Task to complete:
Your task is to return all the entries below exactly, with every picture omitted.

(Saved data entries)
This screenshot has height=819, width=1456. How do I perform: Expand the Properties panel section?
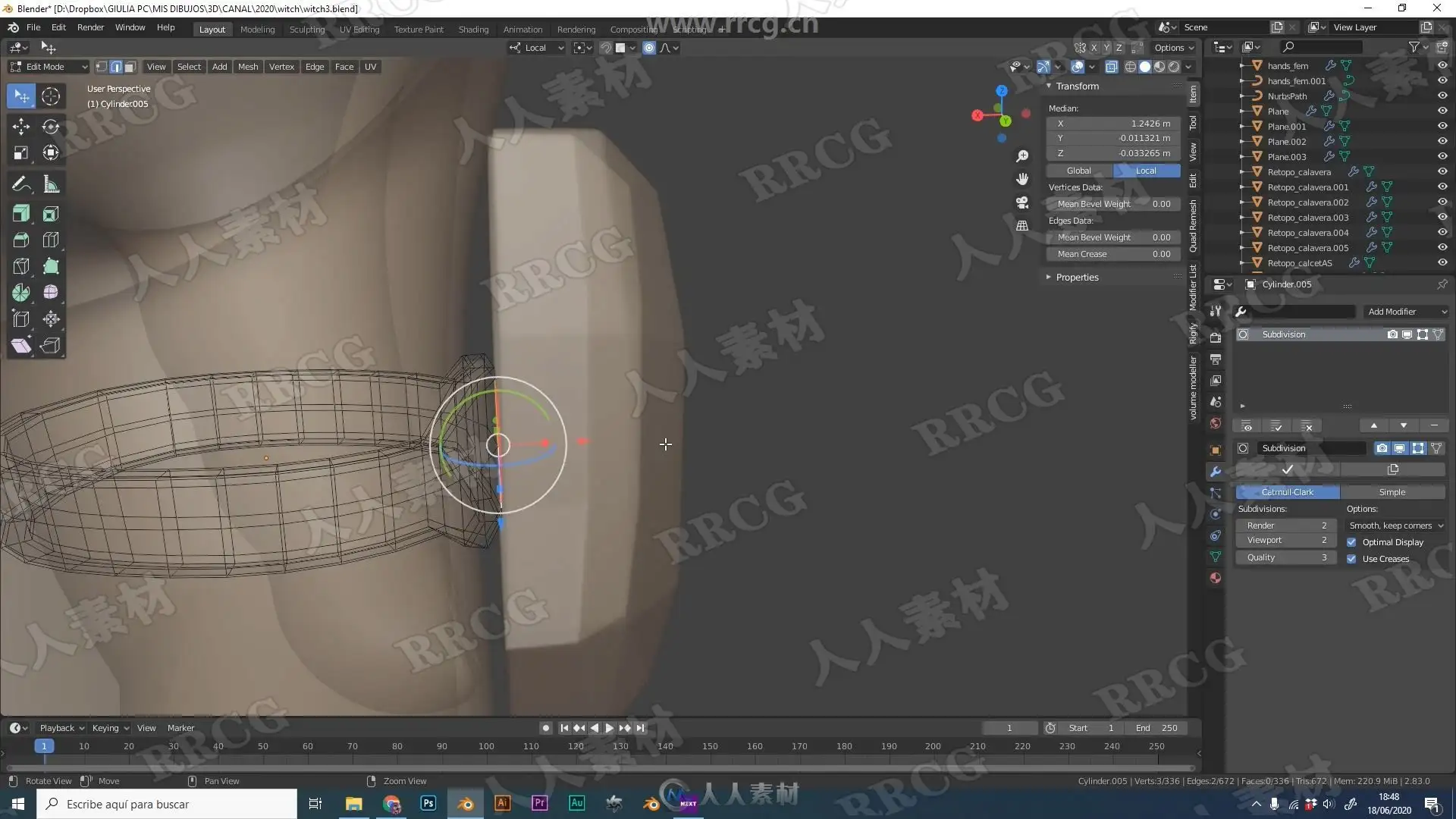pyautogui.click(x=1077, y=278)
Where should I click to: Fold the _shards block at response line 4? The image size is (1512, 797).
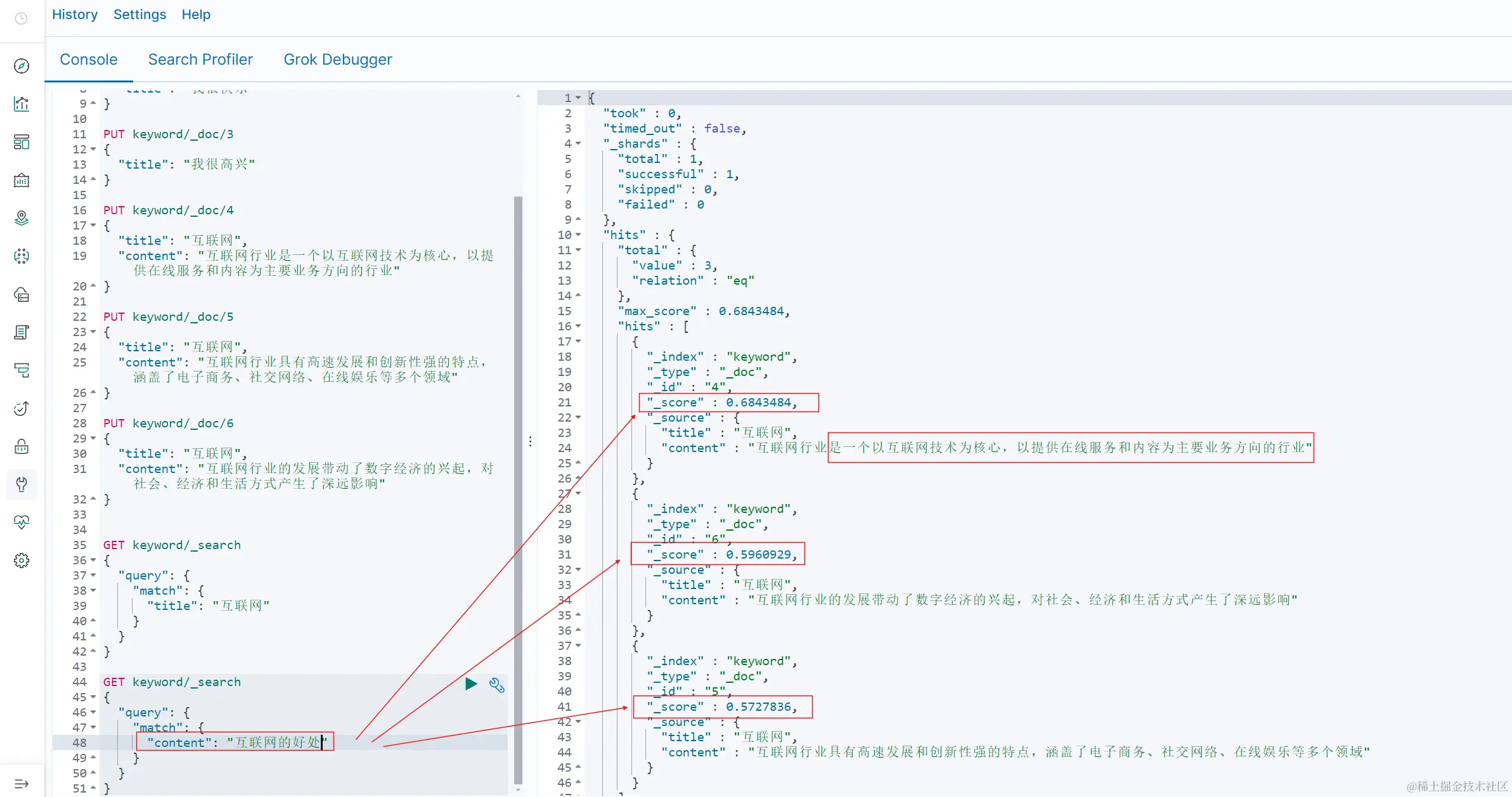pos(578,144)
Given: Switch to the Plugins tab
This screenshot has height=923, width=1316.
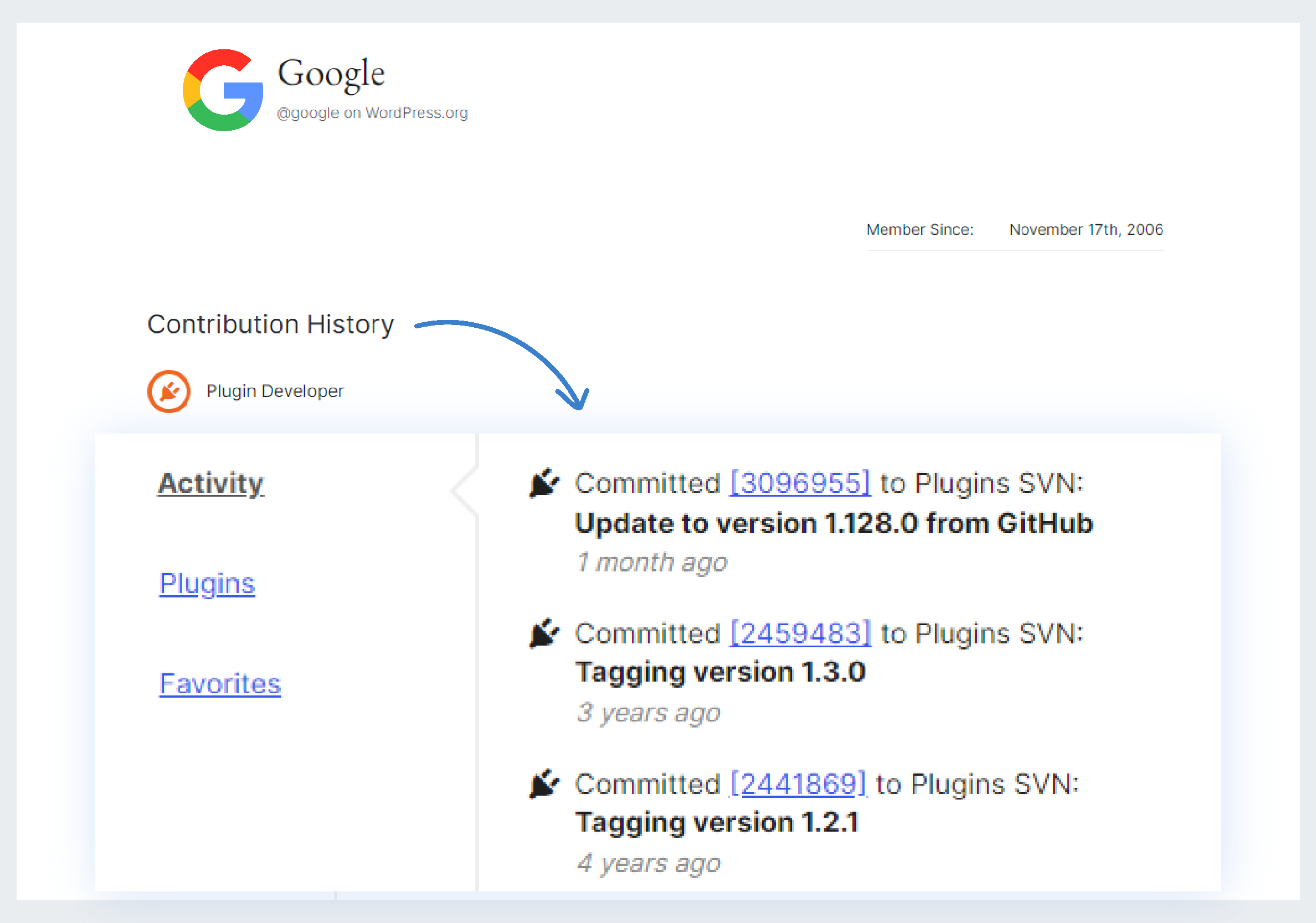Looking at the screenshot, I should pyautogui.click(x=207, y=583).
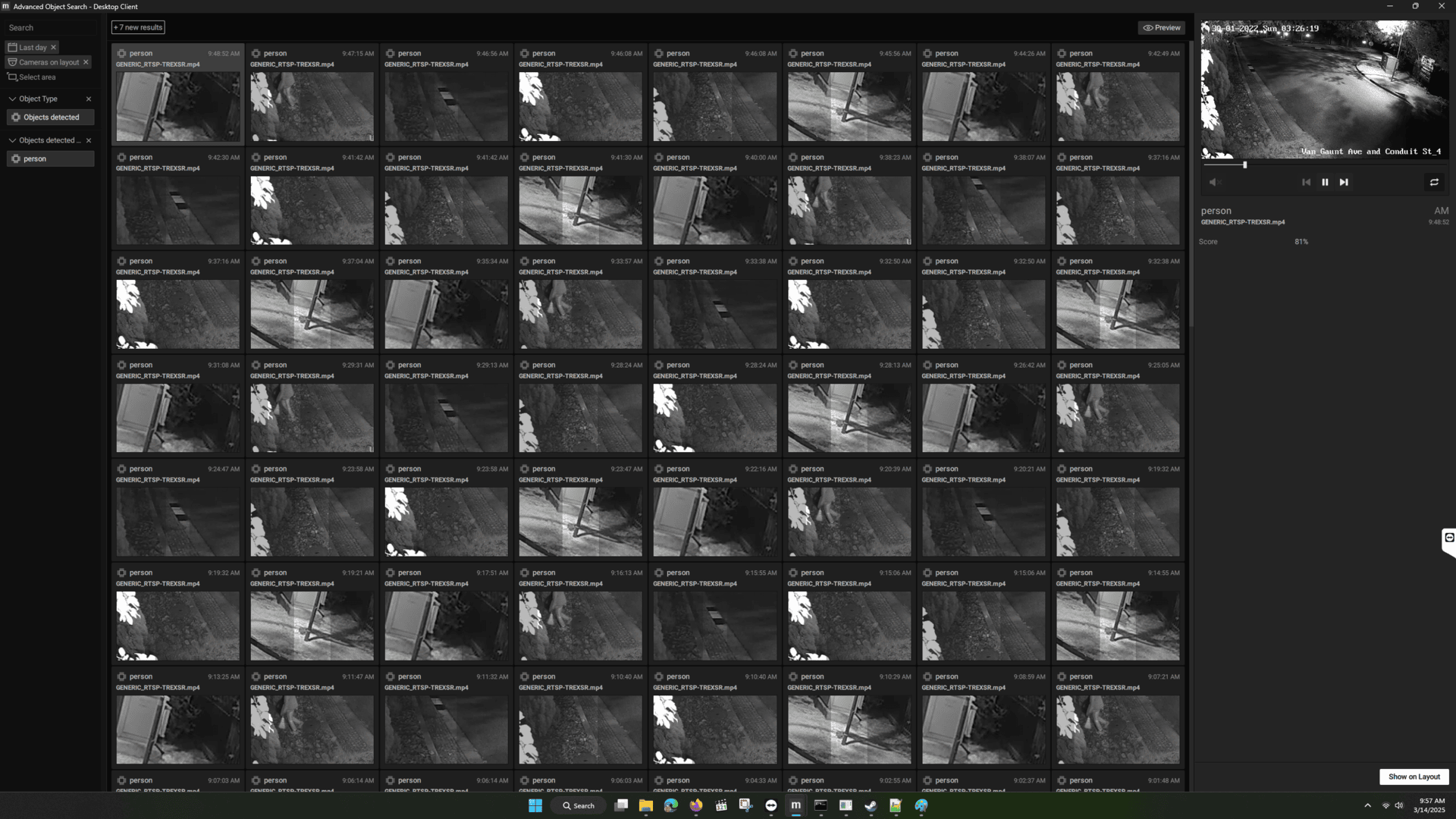Pause the preview video playback
The height and width of the screenshot is (819, 1456).
coord(1325,182)
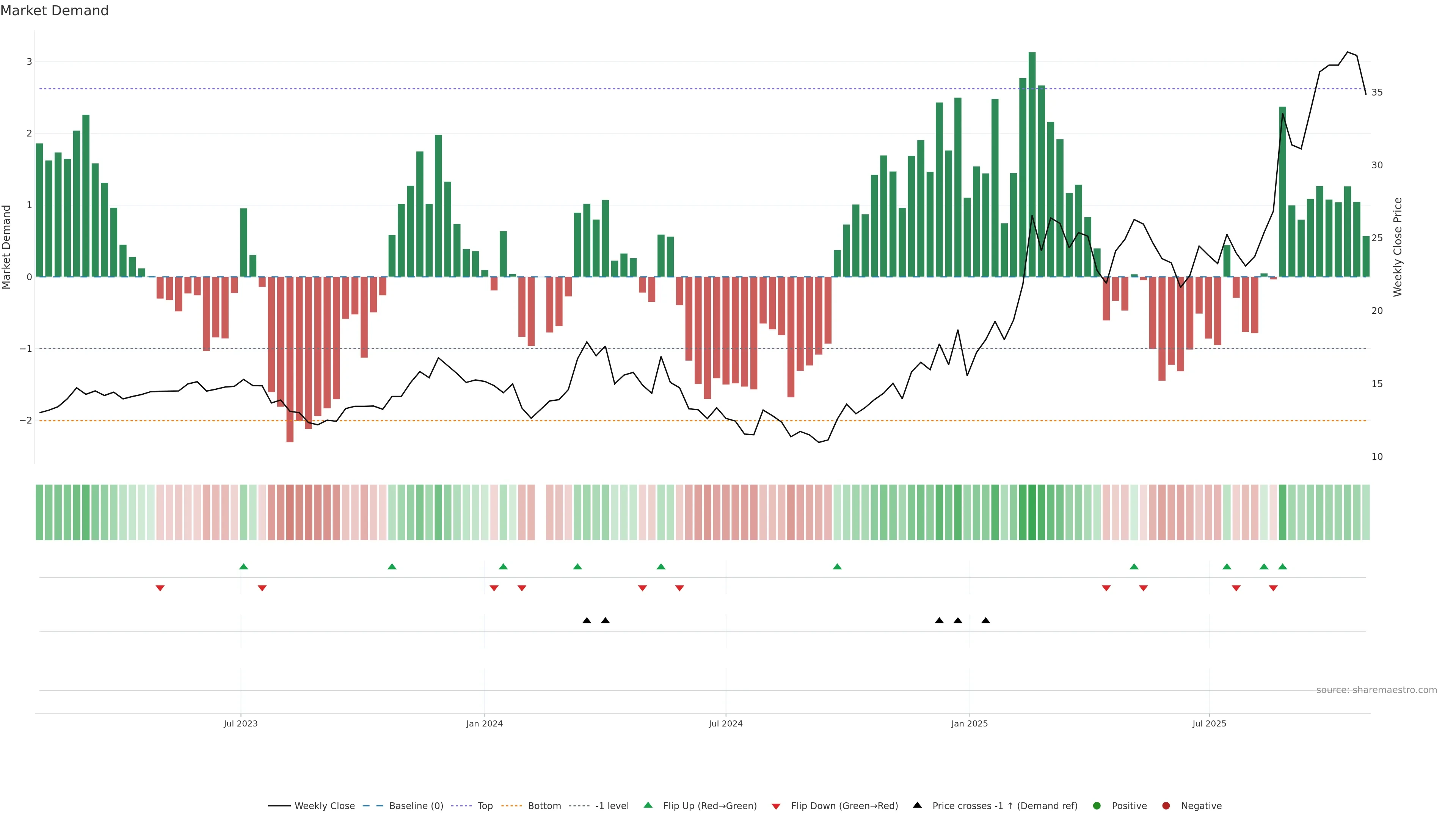
Task: Click the first red Flip Down marker on the left
Action: tap(160, 588)
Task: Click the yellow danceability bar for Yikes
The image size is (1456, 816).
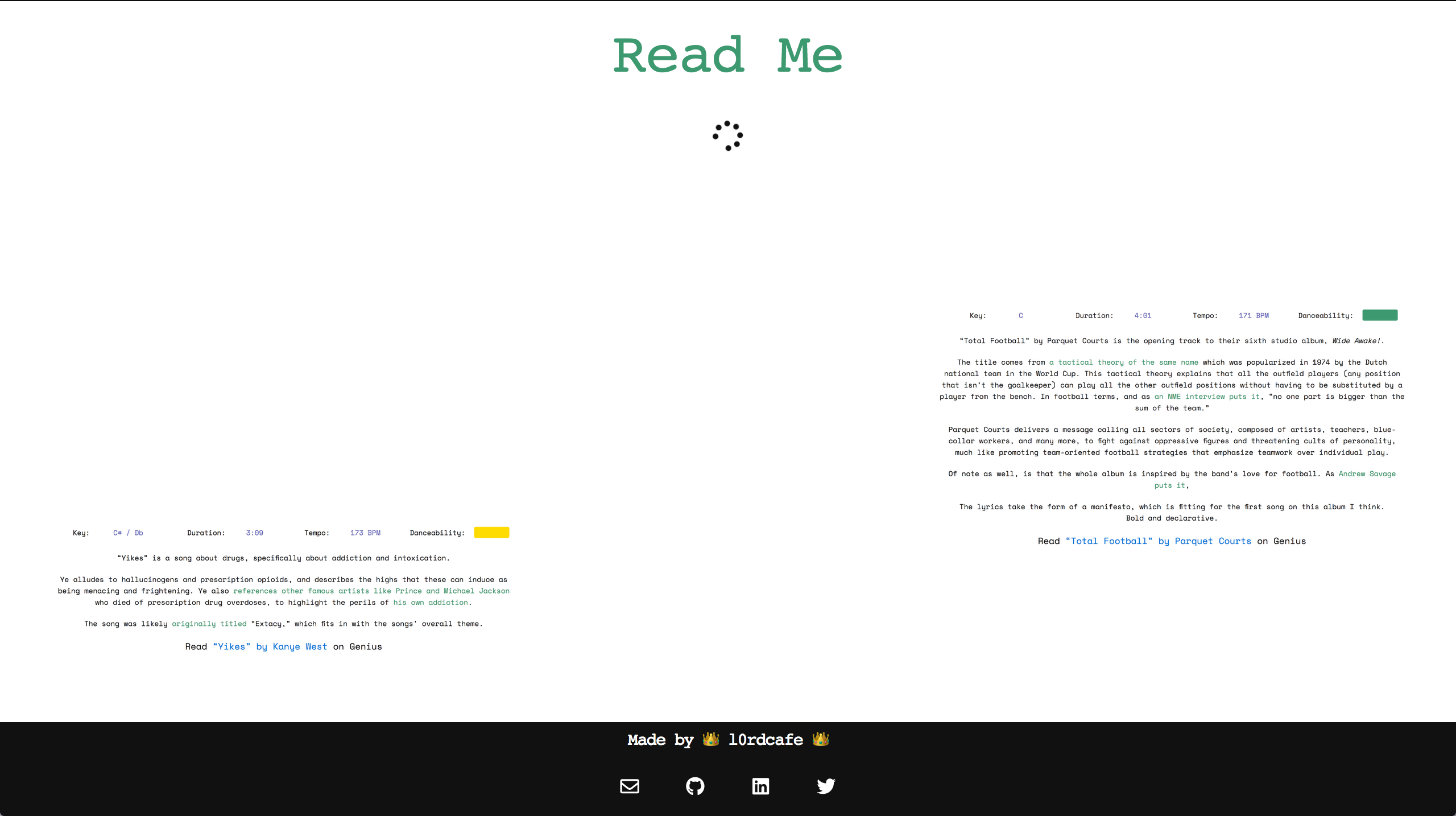Action: (x=491, y=533)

Reply to the exercise:
This screenshot has height=819, width=1456. How do I perform: Expand the Properties panel section?
pyautogui.click(x=1077, y=278)
Where should I click to: Fold the _shards block at response line 4? The image size is (1512, 797).
pos(578,144)
Given: Switch to the Plugins tab
This screenshot has height=923, width=1316.
Looking at the screenshot, I should pyautogui.click(x=207, y=583).
Pause the preview video playback
The height and width of the screenshot is (819, 1456).
coord(1325,182)
Task: Click the first red Flip Down marker on the left
Action: tap(160, 588)
Task: Click the yellow danceability bar for Yikes
The image size is (1456, 816).
Action: (x=491, y=533)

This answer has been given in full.